------ RECORD EXTRACTS ------
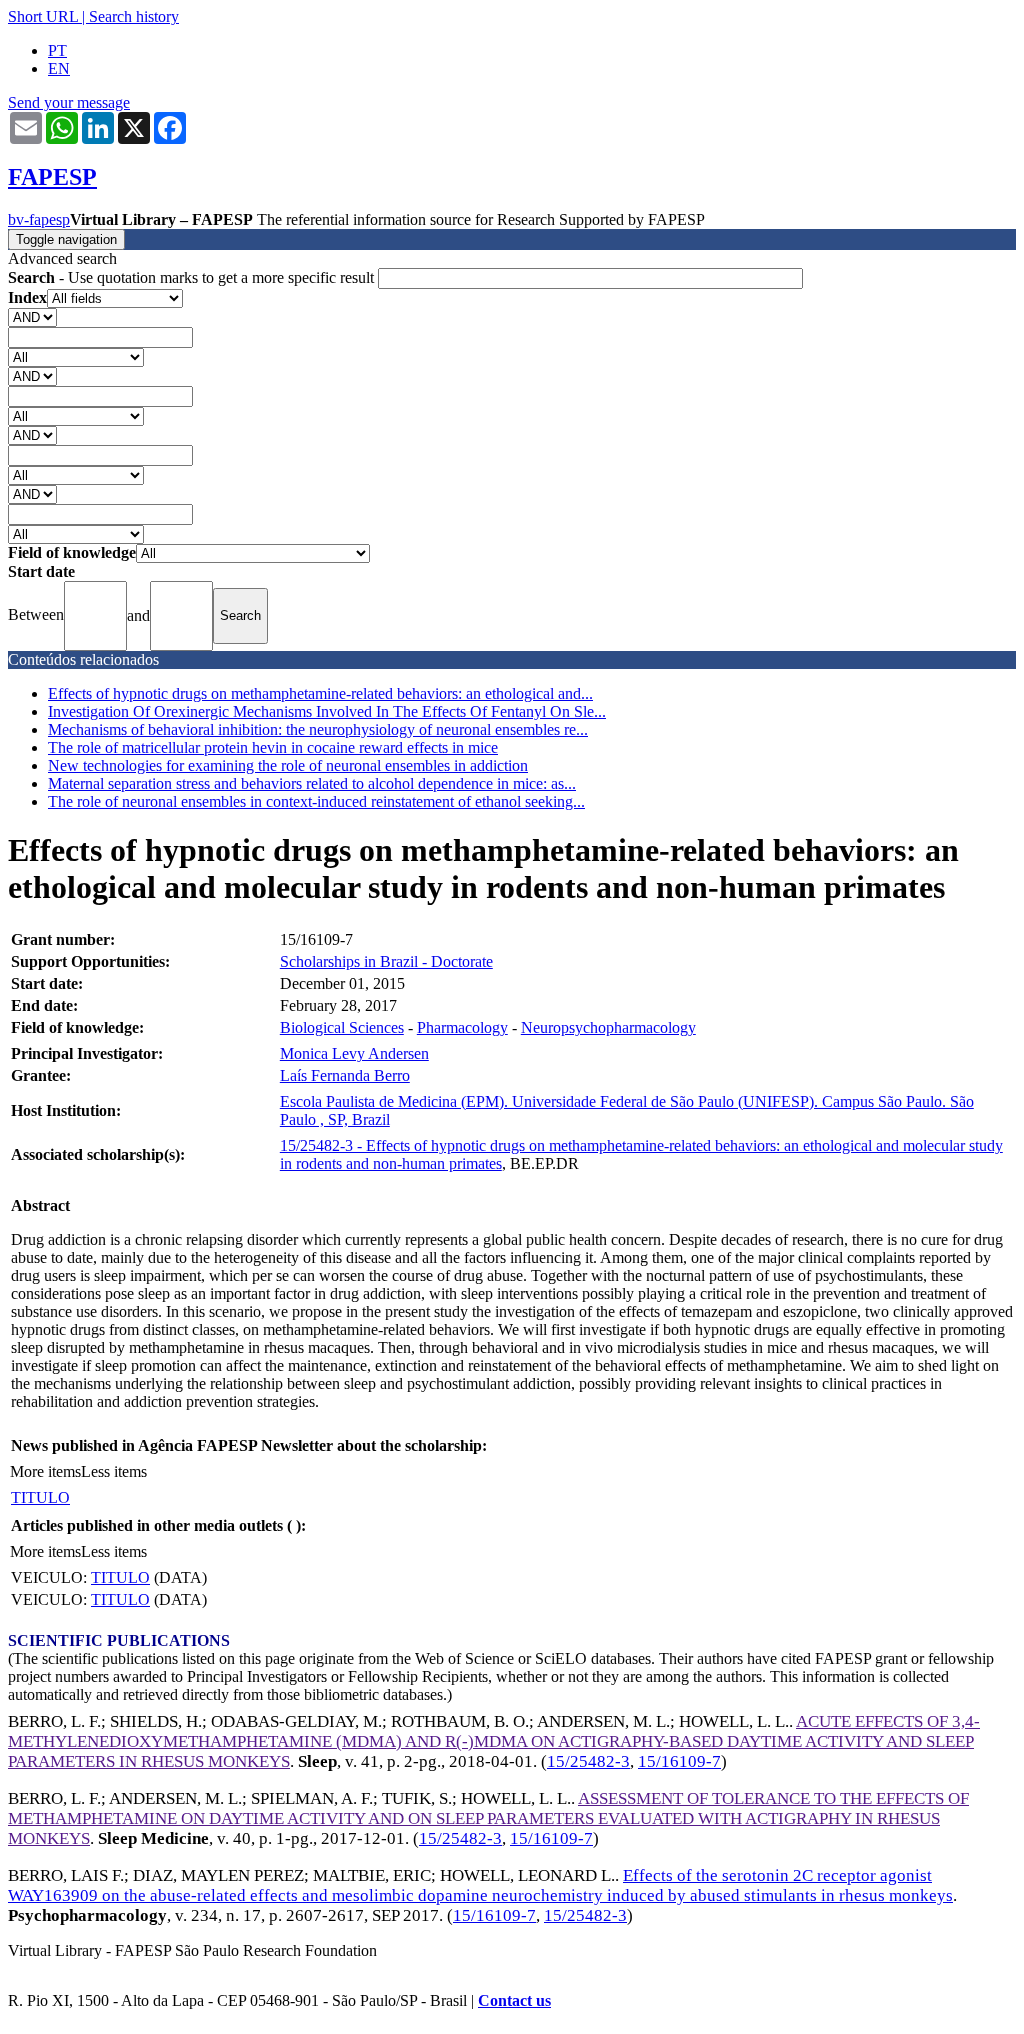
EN (59, 68)
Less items (114, 1471)
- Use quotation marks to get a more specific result (193, 277)
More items (45, 1471)
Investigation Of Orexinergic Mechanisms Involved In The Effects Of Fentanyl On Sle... (327, 711)
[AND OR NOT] (32, 316)
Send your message (69, 102)
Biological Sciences (342, 1027)
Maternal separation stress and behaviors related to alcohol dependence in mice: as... (312, 783)
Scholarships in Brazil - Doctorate (386, 961)
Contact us (514, 2000)
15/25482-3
------
PROMPT –
Proceeding from the line containing "Less items (114, 1471)" through the line containing "Biological Sciences (342, 1027)", transcribe the lines above exactly, both end lines included.

RESPONSE AREA –
Less items (114, 1471)
- Use quotation marks to get a more specific result (193, 277)
More items (45, 1471)
Investigation Of Orexinergic Mechanisms Involved In The Effects Of Fentanyl On Sle... (327, 711)
[AND OR NOT] (32, 316)
Send your message (69, 102)
Biological Sciences (342, 1027)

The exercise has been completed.